Antisense peptide nucleic acid‐mediated knockdown of the p75 neurotrophin receptor delays motor neuron disease in mutant SOD1 transgenic mice

Re‐expression of the death‐signalling p75 neurotrophin receptor (p75 NTR ) is associated with injury and neurodegeneration in the adult nervous system. The induction of p75 NTR expression in mature degenerating spinal motor neurons of humans and transgenic mice with amyotrophic lateral sclerosis (ALS) suggests a role of p75 NTR in the progression of motor neuron disease (MND).
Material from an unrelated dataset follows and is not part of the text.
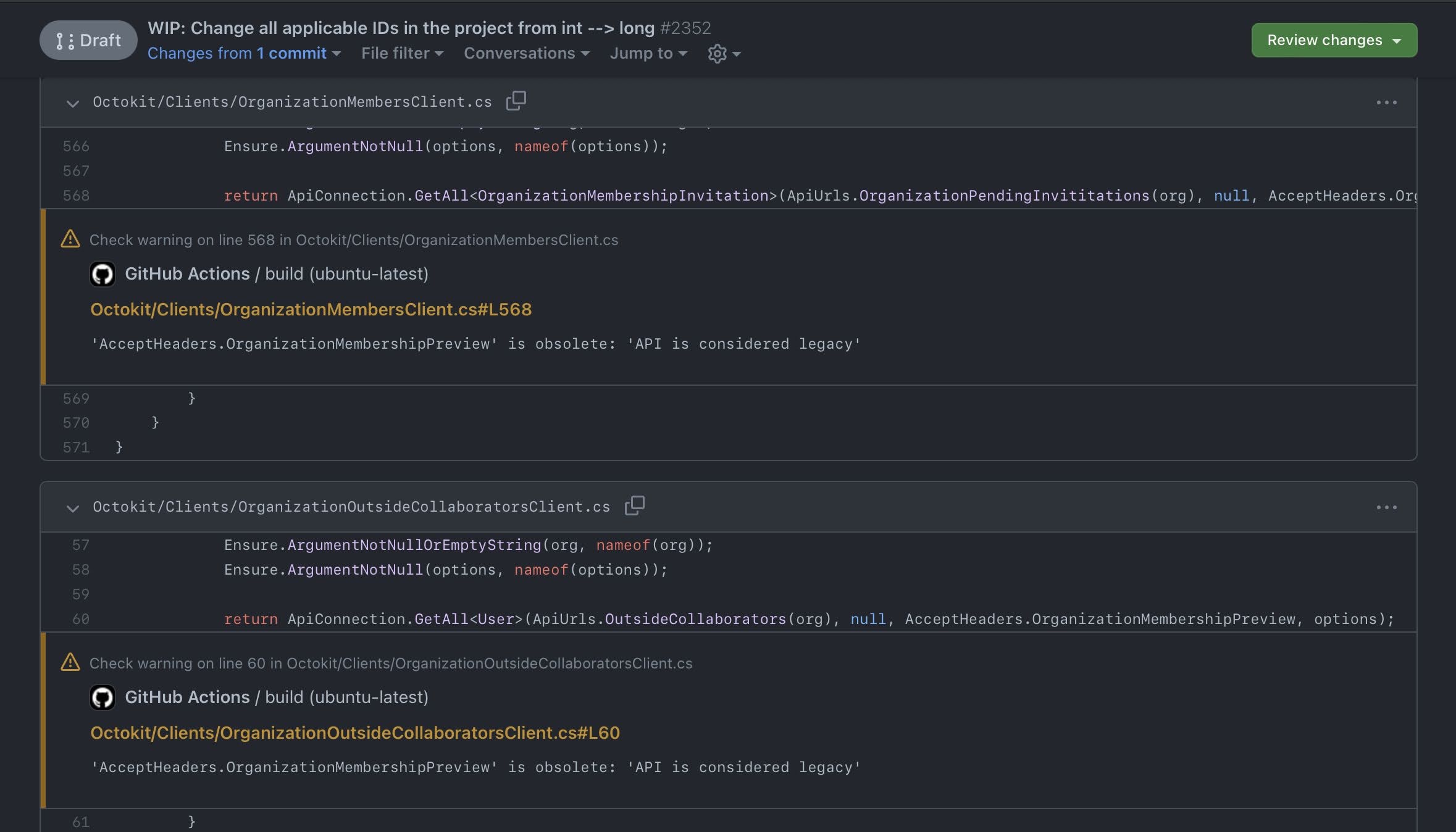Open OrganizationOutsideCollaboratorsClient.cs#L60 warning link

pos(355,733)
In this study, we designed, synthesized and evaluated novel antisense peptide nucleic acid (PNA) constructs targeting p75 NTR as a potential gene knockdown therapeutic strategy for ALS. An 11‐mer antisense PNA directed at the initiation codon, but not downstream gene sequences, dose‐dependently inhibited p75 NTR expression and death‐signalling by nerve growth factor (NGF) in Schwann cell cultures. Antisense phosphorothioate oligonucleotide (PS‐ODN) sequences used for comparison failed to confer such inhibitory activity. Systemic intraperitoneal administration of this antisense PNA to mutant superoxide dismutase 1 (SOD1 G93A ) transgenic mice significantly delayed locomotor impairment and mortality compared with mice injected with nonsense or scrambled PNA sequences. Reductions in p75 NTR expression and subsequent caspase‐3 activation in spinal cords were consistent with increased survival in antisense PNA‐treated mice. The uptake of fluorescent‐labelled antisense PNA in the nervous system of transgenic mice was also confirmed. This study suggests that p75 NTR may be a promising antisense target in the treatment of ALS.